*SHORT TASK 1*. Can you update the part of the passage on engaging large classes that opens with the words "Experiment with class response" and closes with "or collaborative learning.", giving it again with "peer instruction" replaced by "peer teaching"?

*EXTRACT TO READ*.
--------
What do you do to make learning more engaging when working with a large group of learners in a fixed-furniture classroom that does not seem conducive to collaboration? We get that question a lot. Though it takes pre-planning, and there are still constraints to consider, here are some of our recommended approaches:
 
Incorporate active learning techniques to create a more interactive lecture like think-pair-share, think-write-share, or the one-minute paper. Either example below could serve as a starting point for use of collaborative learning for students sitting next to one another: 

  • Marshall (2015): “[W]rite down the last movie you saw in a theater and then consider it in the context of our class discussion on gender: Does that movie challenge or conform to traditional representations? Is it progressive? Regressive? A mixture?”  
  • McKinney & Graham-Buxton (2016, p. 405): “1) List at least five of the features common to most bureaucracies. (2) Briefly explain each feature. 3) Give a specific and concrete example of each feature from the bureaucracy here at this university. Use examples that you have directly experienced or observed.” 
Experiment with class response systems  (Pickford & Clothier, 2006; Stoerger & Kreiger, 2016) as openers/closers, to foster engagement and formative assessment, or as a spar for peer instruction or collaborative learning. 

  • Class response systems and techniques allow educators to collect real-time learner responses to inform teaching. 
  • High-technology class responses might include software like Top Hat, Socrative, or Poll Everywhere. Top Hat is a CMU-supported product that requires students to purchase a license, though the others are free and web-based, meaning students can access them from any web-capable device. Low-technology class response might make use of hand raising or lettered/colored cards to indicate different responses. Plickers, or cards with QR codes an educator can scan with a smart device, are also a popular option.
--------
*SHORT TASK 2*. Can you extract the entries below line for line, exactly as they stand, but without the pictures?

*INPUT*.
--------
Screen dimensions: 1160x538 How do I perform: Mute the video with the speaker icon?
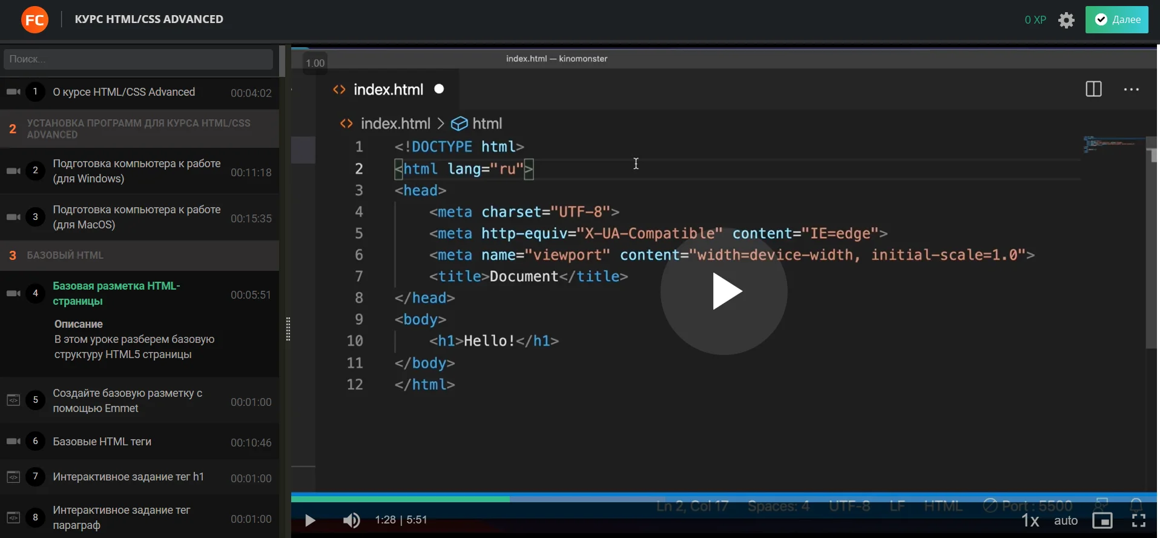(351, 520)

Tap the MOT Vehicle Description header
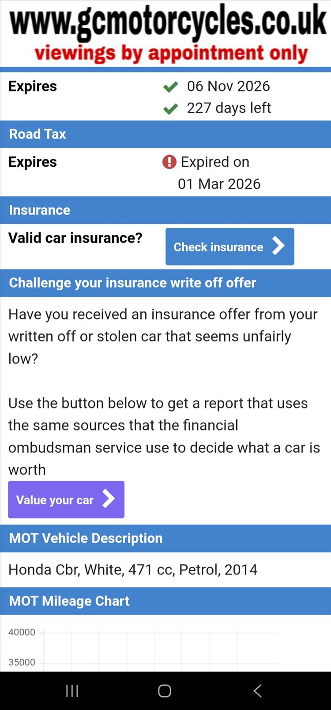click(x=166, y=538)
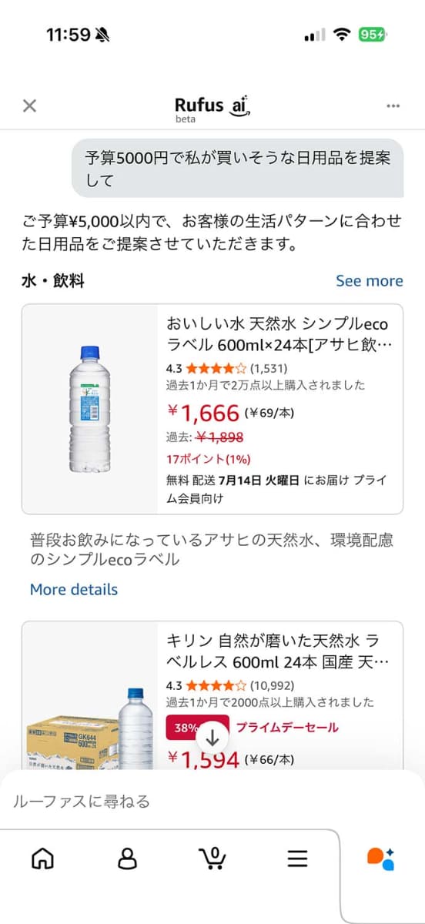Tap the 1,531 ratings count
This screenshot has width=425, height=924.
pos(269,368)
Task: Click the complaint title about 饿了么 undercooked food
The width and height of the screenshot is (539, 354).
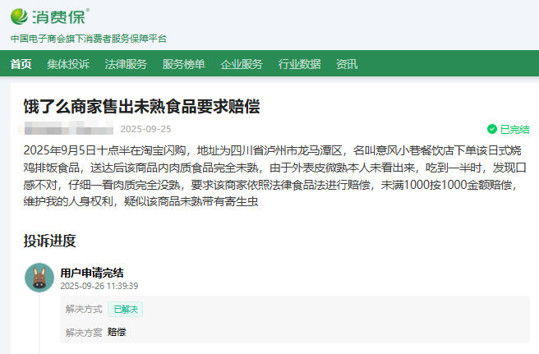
--------
*COMPLETE ANSWER 1*.
Experiment with class response systems  (Pickford & Clothier, 2006; Stoerger & Kreiger, 2016) as openers/closers, to foster engagement and formative assessment, or as a spar for peer teaching or collaborative learning.

*COMPLETE ANSWER 2*.
Screen dimensions: 1160x538 How do I perform: Mute the video with the speaker icon?
(351, 520)

Tap the MOT Vehicle Description header
click(x=166, y=538)
Tap the 1,531 ratings count
This screenshot has width=425, height=924.
pos(269,368)
Task: Click the complaint title about 饿了么 undercooked food
The width and height of the screenshot is (539, 354).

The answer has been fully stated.